PROMPT:
Every line from the one with "Task: Click the" to the end of the listing below must be printed exactly, with no other text and no pictures.

Start of EXCERPTED DATA

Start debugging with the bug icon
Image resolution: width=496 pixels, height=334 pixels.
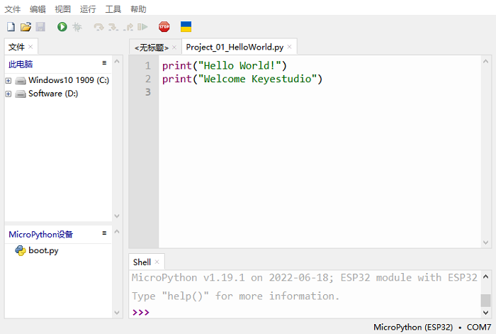77,27
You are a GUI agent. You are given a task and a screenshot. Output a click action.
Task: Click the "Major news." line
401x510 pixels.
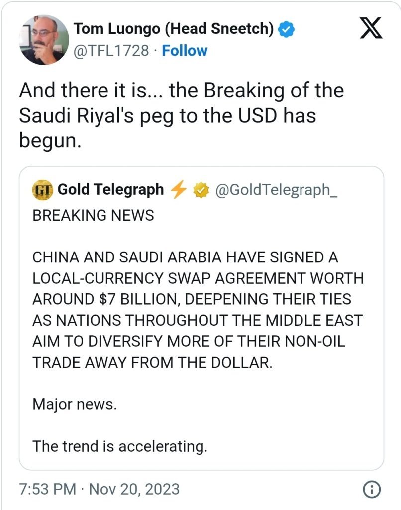click(x=75, y=404)
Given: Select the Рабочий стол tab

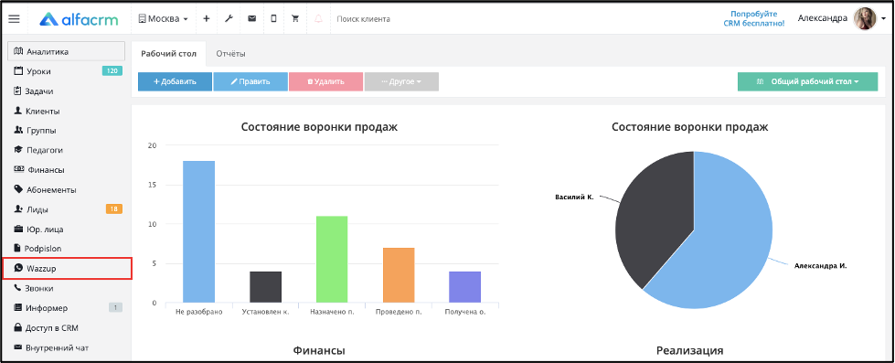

End of EXCERPTED DATA

TASK RESPONSE:
Task: Click the "Major news." line
401x510 pixels.
click(x=75, y=404)
Given: Select the Рабочий стол tab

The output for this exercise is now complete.